Don’t expect the Ball children to play much, especially not at first.

The pay at this level is reportedly north of $1,500 a month, but that could be higher if the brothers are seen as a draw. With the report of the tight financial squeeze, this is likely a gambit on the coach’s part to boost revenue (in Europe, coaches are the CEOs of the organization, much more akin to the power top college coaches have than an NBA coach).

This is a league where men play and the game is taken seriously, it has produced not only Lithuanian players but Boston Celtics center Aron Baynes played there. This team apparently does not run the (suprisingly standard in Europe) two-a-day practices on non-game days, but their practices are longer and harder than most American versions. There are a lot of quality players — former American college/D-League guys, as well as good Europeans — who would love a shot like this. Who deserve a chance like this. If the younger Ball children do not perform and do not take this seriously, it will turn on them quickly.

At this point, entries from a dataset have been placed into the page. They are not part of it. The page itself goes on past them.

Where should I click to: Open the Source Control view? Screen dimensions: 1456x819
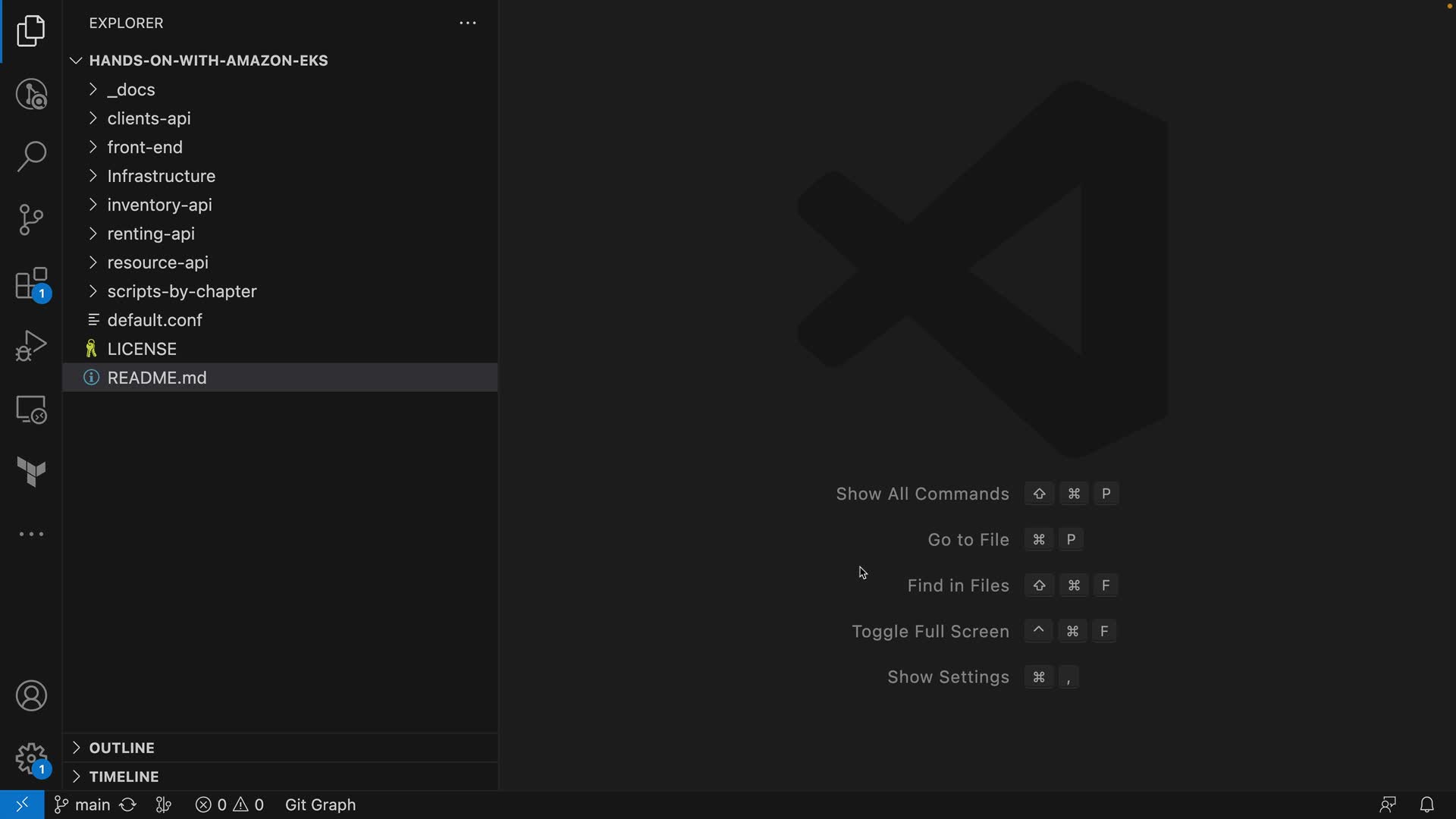pyautogui.click(x=31, y=220)

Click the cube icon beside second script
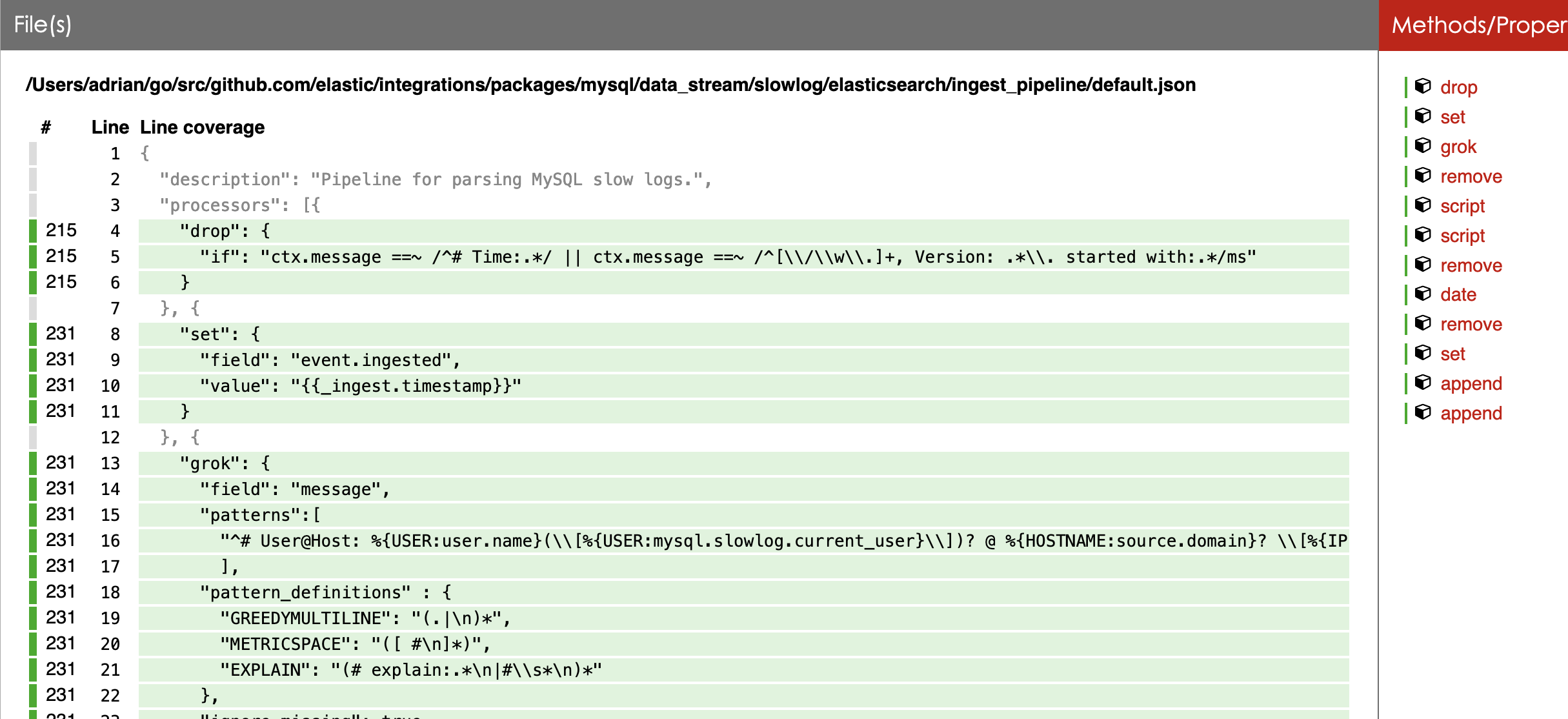click(1423, 235)
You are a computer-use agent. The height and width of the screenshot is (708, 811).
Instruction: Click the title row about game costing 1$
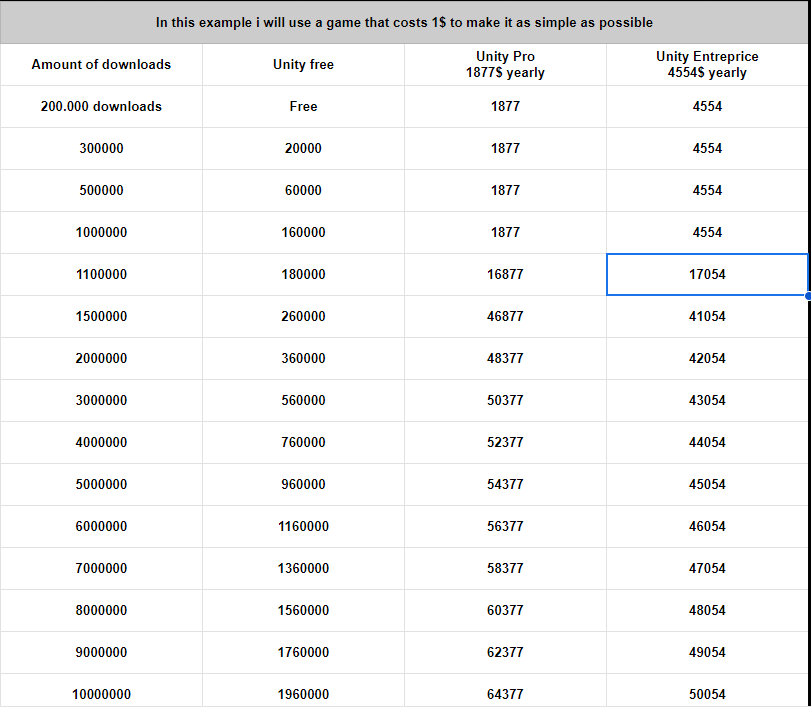(x=405, y=22)
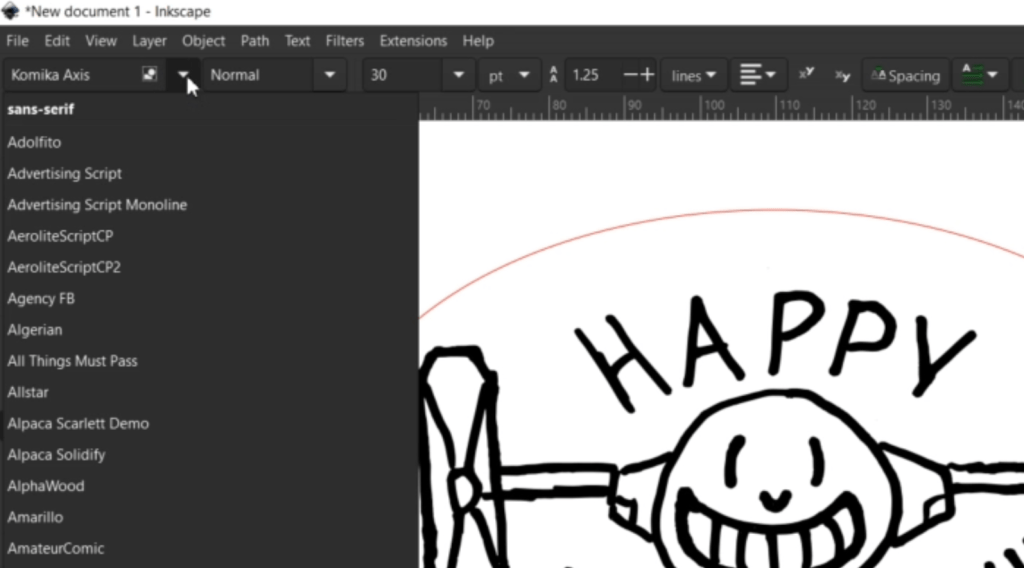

LiAngelo Ball had gone to UCLA to play basketball this season, but after being suspended for shoplifting in China, his father LaVar pulled him out of college, designed a “Gelo 3” signature shoe for his son from the Big Baller Brand, and started looking for a professional contract. I’m not sure LiAngelo belongs at this level. As one scout told me last summer, LiAngelo was only at UCLA because Lonzo was a top recruit and LaMelo had a lot of potential. That scout wasn’t sure LiAngelo could stick in Europe.

LaMelo is a generally highly-rated recruit with NBA potential, a guy with crazy shooting range for a high-school Junior and good handles, but scouts had a lot of questions about his defense and most of his game outside of just shooting. LaMelo put up 70 points in an AAU game, but he cherry-picked the entire time, and the sense is there is a lot of that in his game. His father LaVar pulled LaMelo out of Chino Hills High School this season after a new basketball coach said he was going to push his guys to play within a system on both ends. How well LaMelo adapts to a very different culture on and off the court at his age is a big question.

Maybe this works out. Maybe the Ball children are more mature in personality and game than I think, maybe this is the financial boost that Prienu Vytautas needs and it works for them. It’s possible. I just don’t expect it.